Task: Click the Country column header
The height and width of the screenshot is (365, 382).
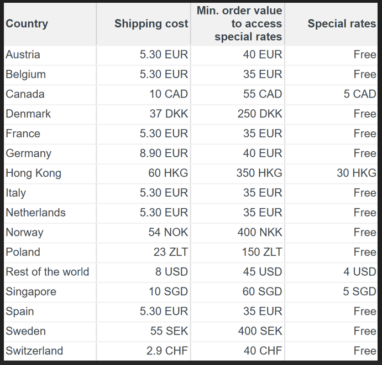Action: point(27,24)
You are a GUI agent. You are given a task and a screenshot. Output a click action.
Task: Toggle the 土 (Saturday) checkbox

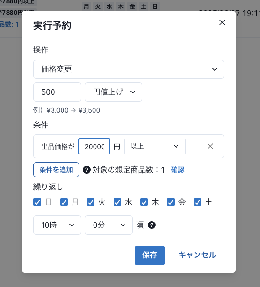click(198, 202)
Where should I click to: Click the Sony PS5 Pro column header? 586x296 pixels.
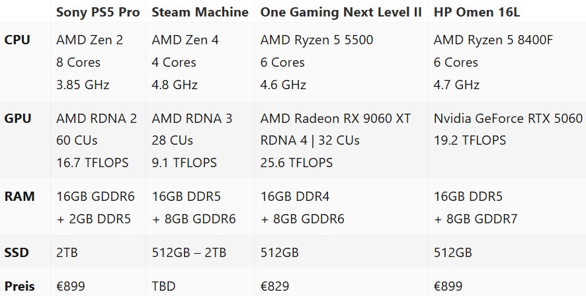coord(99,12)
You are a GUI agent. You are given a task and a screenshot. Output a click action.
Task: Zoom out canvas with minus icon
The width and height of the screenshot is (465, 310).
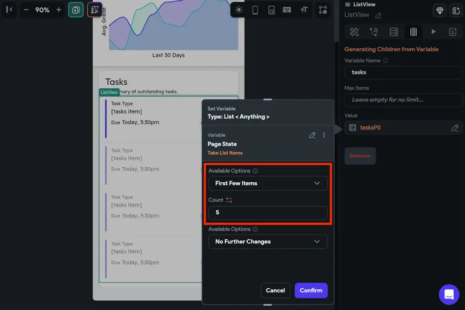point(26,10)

================

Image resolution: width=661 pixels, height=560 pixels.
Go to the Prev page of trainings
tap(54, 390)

================

- What this task involves
Transcribe only this stretch of the data: the line with "Task: Click the Country column header", the line with "Task: Zoom out canvas with minus icon", and every line in between. Leave out the pictures.

- Response to this task
Task: Click the Country column header
The height and width of the screenshot is (365, 382).
Action: point(27,24)
You are a GUI agent. You are given a task and a screenshot. Output a click action.
Task: Toggle the 土 (Saturday) checkbox

click(198, 202)
Where should I click to: Click the Sony PS5 Pro column header? 586x296 pixels.
coord(99,12)
You are a GUI agent. You are given a task and a screenshot. Output a click action.
Task: Zoom out canvas with minus icon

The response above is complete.